Carrion went to the largest of the chairs in the Chamber. He sat down in it and knitted his hands together lightly in front of him, as if in prayer.
"So?" he said.
"So…?"
"Tell me what happened."
"Oh. Well… I almost caught up with him, at Hark's Harbor."
"The Harbor? I thought it was destroyed."
"There are some minor portions remaining, Lord. A lighthouse. A jetty."
"No ships?"
"No ships. I think those that were scuttled are buried in the earth. Anyway, I saw none."
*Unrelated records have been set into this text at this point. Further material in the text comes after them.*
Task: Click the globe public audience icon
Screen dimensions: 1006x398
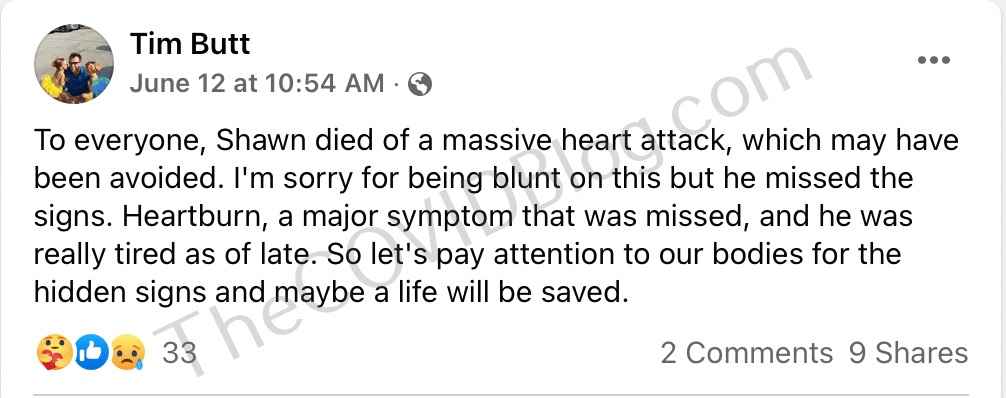Action: 420,84
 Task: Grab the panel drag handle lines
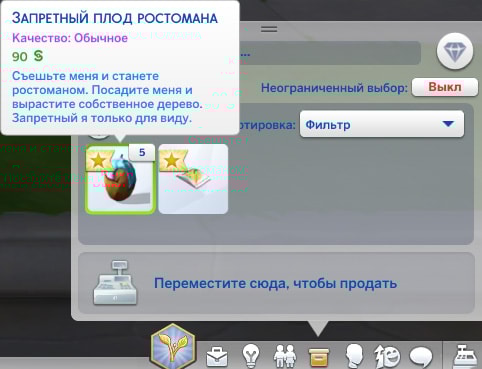[x=269, y=29]
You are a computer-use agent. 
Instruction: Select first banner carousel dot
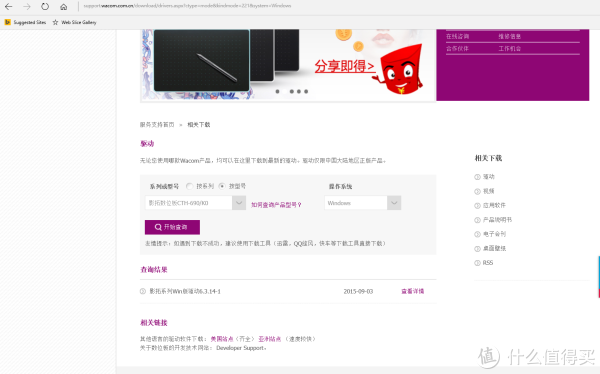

"So, go on. You went to the Harbor and—"
"He had an accomplice."
"Besides his brothers?"
"Yes. A girl. A girl from the Hereafter."
"Ah! He had an accomplice. And a girl, to boot.
Poor Shape. You didn't stand a chance."
"No, Lord."
"So he gave her the Key?"
"Did he? I don't know. Yes. Possibly."
"Did he or did he not give her the Key?" Carrion asked, his voice subtly gaining in volume and menace.
Mendelson looked at the floor. His teeth had begun to chatter, though he'd promised himself he would not let them.
"Look at me, Shape."
Mendelson was afraid to do so. He kept his eyes downcast, like a man confronted by an enraged animal.
"I said:look at me!"
Shape seemed to feel something catch hold of his head and jerk it back, so that he was forced to look at the man sitting before him. An instant later that same power pressed on his shoulders, driving him down onto the mosaic floor with such force that his knee bones cracked like whips.
Carrion's face looked skeletal, the marks around his mouth (where, according to rumor, his grandmother Mater Motley had once sewn up his lips) like the teeth of a skull; the arid flesh above the line of the fluid close to mummified. Only his eyes had any real life. And that was an insane life, crazed beyond recall.
There was nothing in the world Mendelson Shape wanted more than to be out of the Library at that moment.
" You failed me," Carrion said.
His voice seemed to resonate in Mendelson's head, so that Shape was suddenly and sickeningly aware of the form of his own skull, of the death's head he carried just out of sight behind his skin.
"I'm sorry. I did all I could. I swear."
"What was the name of this girl?"
"I heard only one name. Candy."
Carrion's upper lip curled at the very idea of sweetness. "Would you know her again if you saw her?"
"Yes. Of course."
"Then it seems I must let you live, Mendelson. You have dealt with this girl. Presumably you know something of her nature?"
"Yes. I believe I do," Shape said, through his chattering teeth. He wanted desperately to look away from Carrion's face, but the Lord of Midnight held him there.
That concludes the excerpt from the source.